--- Text section ---
◆ ◆ ◆ ◆ ◆

AHA News: Heart Transplant Survivor Gets Wedding Proposal at Finish Line
THURSDAY, Feb. 14, 2019 (American Heart Association News) -- Given the choice of walking 3 miles or 1 mile, Amanda "Mandi" Tate always opts for the longer route at the Tampa Bay Heart Walk.
In 2015, her boyfriend Patrick Shelley and childhood friend Jessica Dosio joined her.
When Mandi ran off to grab something, Jessica asked Patrick what she'd been asking him for months: "When are you going to propose?"
"Actually," he said, "it's happening today, and I need your help."
After they crossed the finish line, Patrick kneeled as if tying his shoe.
"Wouldn't it be great if I had a ring right now?" he told Mandi.
She playfully punched his shoulder and laughed, just as he'd expected her to.
On cue, Jessica tossed a box to Patrick.
"Will you marry me?" he said, as Jessica recorded the event.
The scene was perfect, especially with Jessica playing a supporting role.
Twenty years before, in November 1995, during a sleepover at Jessica's house, she awoke early and wondered if her friend was awake.

◆ ◆ ◆ ◆ ◆

--- Exercise ---
Resume the article about the heart transplant survivor's finish-line proposal, starting right after its last sentence. None of the entries has any bearing on this.

Items from a data source
◆ ◆ ◆ ◆ ◆

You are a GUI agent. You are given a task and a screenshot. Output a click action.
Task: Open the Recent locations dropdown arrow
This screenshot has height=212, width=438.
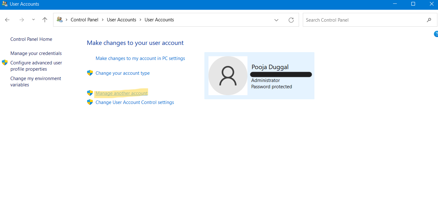click(33, 20)
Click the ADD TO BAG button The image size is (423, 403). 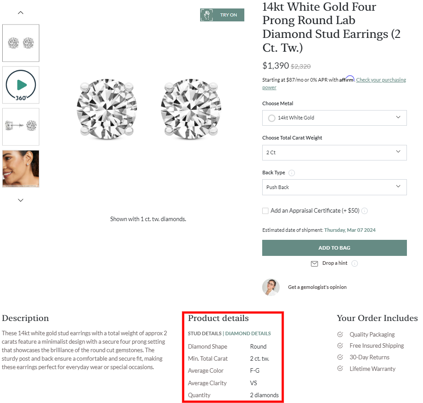click(x=334, y=247)
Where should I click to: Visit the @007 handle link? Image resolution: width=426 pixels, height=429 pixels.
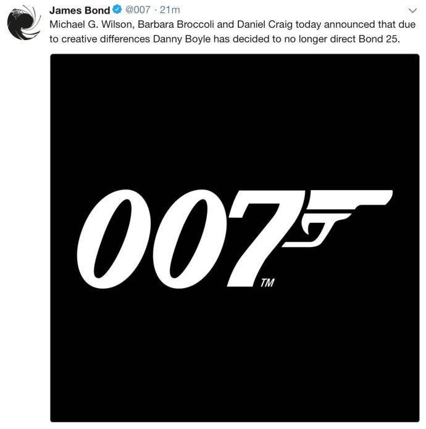coord(138,10)
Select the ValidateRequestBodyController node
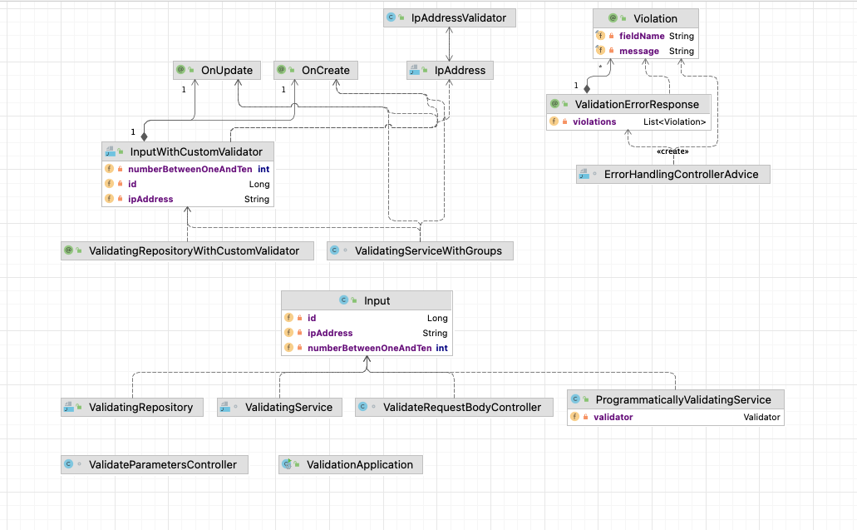The image size is (857, 530). pos(454,407)
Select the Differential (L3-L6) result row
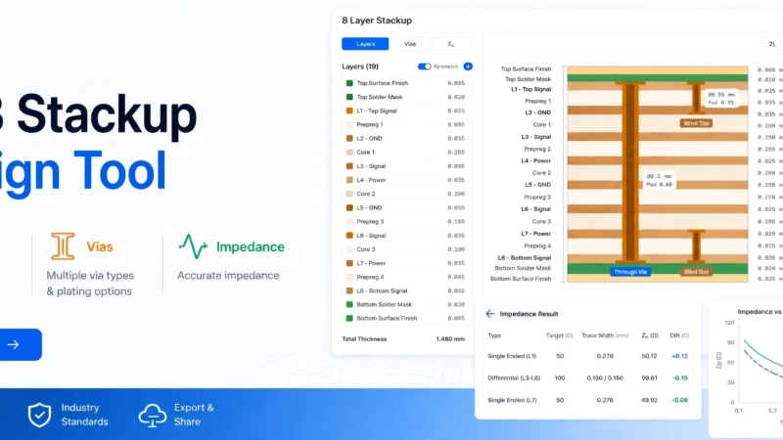Image resolution: width=783 pixels, height=440 pixels. [x=588, y=378]
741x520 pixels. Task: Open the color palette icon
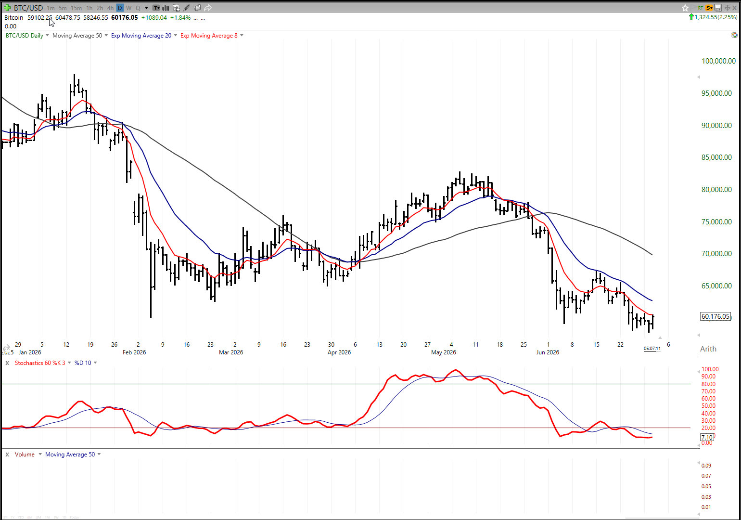point(734,35)
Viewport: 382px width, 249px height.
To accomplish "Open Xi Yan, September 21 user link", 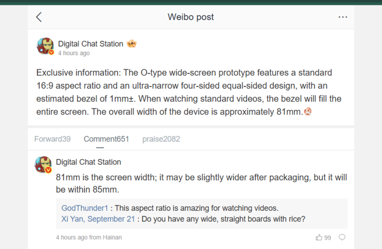I will (x=98, y=219).
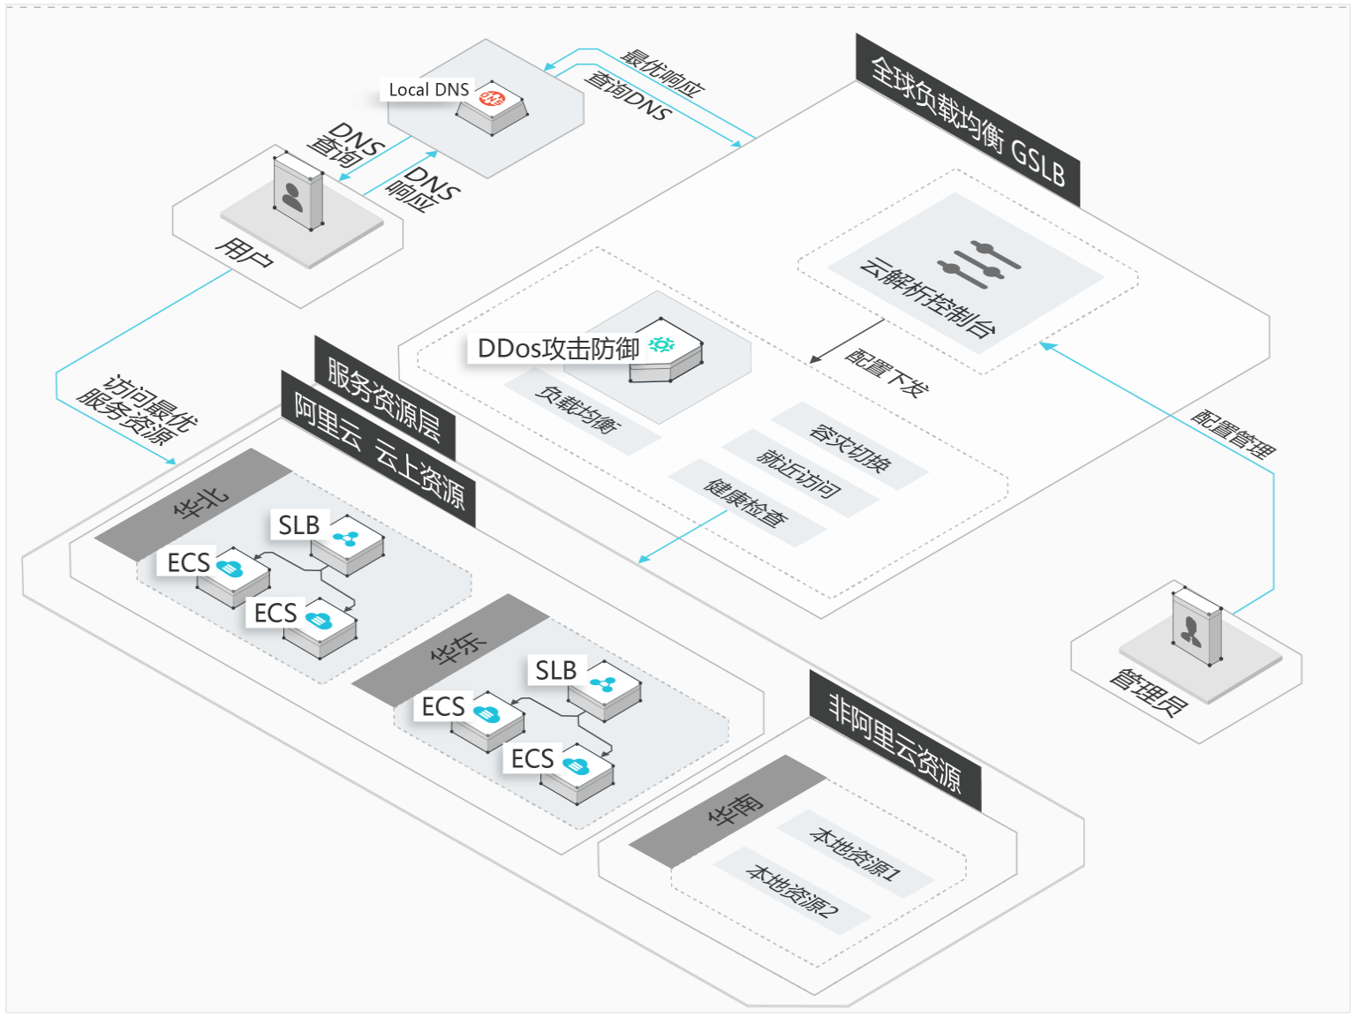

◆ ◆ ◆ ◆ ◆

--- Result ---
"Hey Mandi," she said. "Do you wanna play?"
Jessica went to Mandi's side. That's when she heard Mandi gurgling.
Jessica woke her mother, then ran across the street to get a neighbor who worked as a first responder.
Mandi had suffered a heart attack and cardiac arrest. Revived and rushed to a hospital, the girl spent three days in a coma.
The diagnosis was cardiomyopathy, which causes the heart muscle to become enlarged and less able to pump blood throughout the body. Doctors couldn't detect a cause, but said it could have been from a virus. The damage was so severe that doctors said she needed a new heart.
About six weeks later, Mandi received the heart of a 10-year-old boy from Puerto Rico.
She eventually resumed most physical activities, although she had to scale back on sports and stop taking karate lessons.
Over the years, she has battled with infections and underwent surgery to remove transplant-related tumors, none of which turned out to be cancerous. She also needed a pacemaker at age 13, after going into cardiac arrest during a routine cardiac catheterization.
Emotionally, Mandi endured several challenges in her formative years.
The most visible was dealing with two large scars on her chest. She has a roughly 4-inch line that starts at her collarbone for the pacemaker and a scar from the transplant surgery that goes from the top of her breastbone to within a few inches of her belly button.
"When you go to Adventure Island in a swimsuit and your scars are bright red, well, it's not really what you want people to see, especially boys," she said. "I had to toughen up real quick, and then I got to the point where I didn't care anymore."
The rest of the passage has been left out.